L’Art. 58 del Regolamento Esecutivo 895/50 non autorizza in alcun modo a considerare come prova dell’estinzione della precedente cessione l’atto di revoca e quietanza, documento previsto dall’Art. 47 del T.U. 180/50 solo per l’estinzione volontaria e non per quella obbligatoria qui descritta. In questo caso, anzi, il suddetto Art. 47 esclude tale interpretazione se messo in relazione con le altre norme del Regolamento e del T.U. che sanciscono l’obbligo di estinguere la cessione in corso contemporaneamente alla liquidazione all’interessato del netto ricavo della nuova operazione.
 
Premesso quanto sopra, l’Ispettorato Generale per il Credito ai Dipendenti dello Stato stabilisce che possa essere considerata prova dell’estinzione della precedente cessione ai sensi dell’Art.58 del Regolamento 895/50 una comunicazione fatta all’Amministrazione terza ceduta dall’Istituto mutuante. Se detto Istituto è anche il nuovo cessionario, nella comunicazione all’Amministrazione deve garantire che il mutuo precedente è stato estinto tramite trattenuta dal netto ricavo della nuova operazione.

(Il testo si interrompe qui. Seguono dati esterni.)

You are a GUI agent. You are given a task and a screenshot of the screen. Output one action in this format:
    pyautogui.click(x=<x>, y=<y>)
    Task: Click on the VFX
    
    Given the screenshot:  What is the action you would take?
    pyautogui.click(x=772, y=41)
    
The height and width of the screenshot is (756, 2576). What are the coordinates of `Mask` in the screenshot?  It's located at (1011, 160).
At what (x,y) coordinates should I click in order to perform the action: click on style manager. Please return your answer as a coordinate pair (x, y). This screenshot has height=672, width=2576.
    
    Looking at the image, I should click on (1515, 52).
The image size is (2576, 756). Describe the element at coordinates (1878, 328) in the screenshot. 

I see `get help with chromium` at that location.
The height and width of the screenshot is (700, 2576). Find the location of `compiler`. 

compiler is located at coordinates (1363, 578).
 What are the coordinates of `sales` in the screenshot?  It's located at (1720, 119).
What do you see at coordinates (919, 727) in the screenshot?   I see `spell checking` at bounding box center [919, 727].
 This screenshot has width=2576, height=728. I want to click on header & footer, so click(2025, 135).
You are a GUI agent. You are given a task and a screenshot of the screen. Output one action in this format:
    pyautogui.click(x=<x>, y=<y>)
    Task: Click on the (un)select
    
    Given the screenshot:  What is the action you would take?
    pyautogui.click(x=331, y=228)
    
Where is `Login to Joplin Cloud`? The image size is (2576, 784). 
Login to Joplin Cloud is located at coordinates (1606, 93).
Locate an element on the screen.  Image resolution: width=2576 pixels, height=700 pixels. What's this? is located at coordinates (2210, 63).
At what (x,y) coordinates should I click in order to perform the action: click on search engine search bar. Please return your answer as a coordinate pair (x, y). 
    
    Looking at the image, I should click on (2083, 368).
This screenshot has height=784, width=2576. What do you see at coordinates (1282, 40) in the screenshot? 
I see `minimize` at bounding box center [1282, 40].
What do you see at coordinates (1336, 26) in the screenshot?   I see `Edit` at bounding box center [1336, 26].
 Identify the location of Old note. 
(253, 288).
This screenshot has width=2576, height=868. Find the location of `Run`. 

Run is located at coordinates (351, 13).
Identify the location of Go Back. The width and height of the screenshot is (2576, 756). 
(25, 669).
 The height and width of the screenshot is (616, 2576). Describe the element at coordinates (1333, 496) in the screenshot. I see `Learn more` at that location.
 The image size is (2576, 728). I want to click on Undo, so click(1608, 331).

Se invece è diverso dal nuovo cessionario, nella comunicazione all’Amministrazione deve dichiarare di avere ricevuto da tale Istituto l’importo necessario a estinguere il credito residuo del mutuo.
 
L’Amministrazione alla quale è notificato un nuovo atto di cessione di un dipendente che ha già in busta paga una trattenuta per l’ammortamento di un mutuo rilascerà il proprio benestare, necessario al nuovo istituto cessionario per liquidare il prestito, subordinatamente al ricevimento della comunicazione che fornisce la prova dell’estinzione della cessione precedente.
Con questa procedura, in pieno rispetto della legge, si evita l’inconveniente delle quietanze liberatorie che costringono i cedenti a contrarre debiti, a condizioni esose, per provvedere all’effettiva anticipata estinzione delle cessioni in corso. Nello stesso tempo si liberano gli Istituti titolari delle precedenti cessioni dall’incombenza del rilascio di quietanze che, per avere gli effetti liberatori necessari all’accensione di un nuovo mutuo sullo stipendio o salario, sono nulle in quanto palesemente non corrispondenti a un reale stato di fatto.